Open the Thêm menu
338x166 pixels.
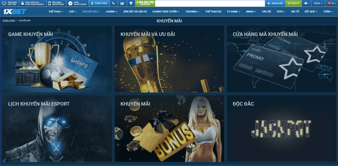tap(328, 11)
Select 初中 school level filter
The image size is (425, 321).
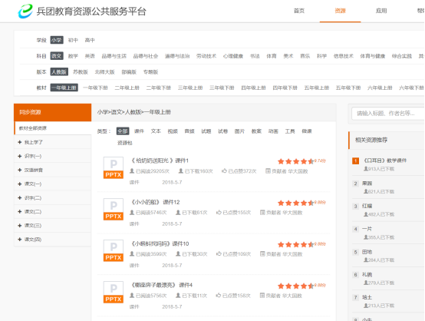click(x=73, y=40)
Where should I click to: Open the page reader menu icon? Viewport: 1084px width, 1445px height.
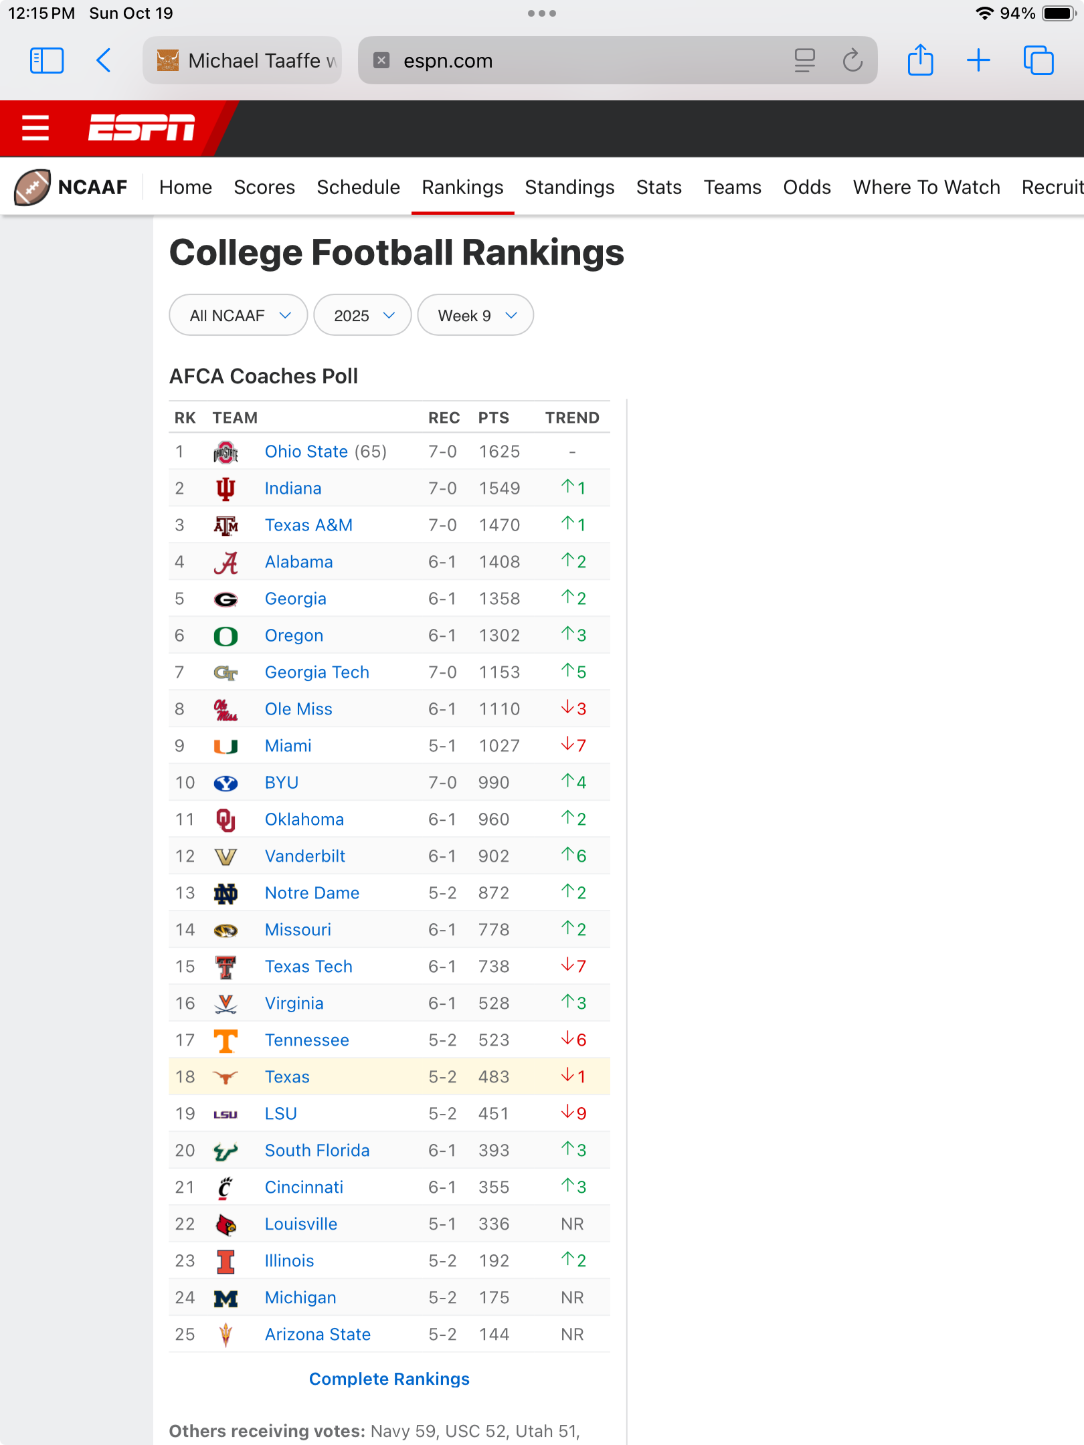(804, 61)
# # # # # # #
Quote precisely the lines of the data from the line containing "The image size is (425, 321)." through its final line, both included, excluding pictures.

:: Written reply ::
The image size is (425, 321).
click(x=73, y=40)
Where should I click to: Open the page reader menu icon? Viewport: 1084px width, 1445px height.
(804, 61)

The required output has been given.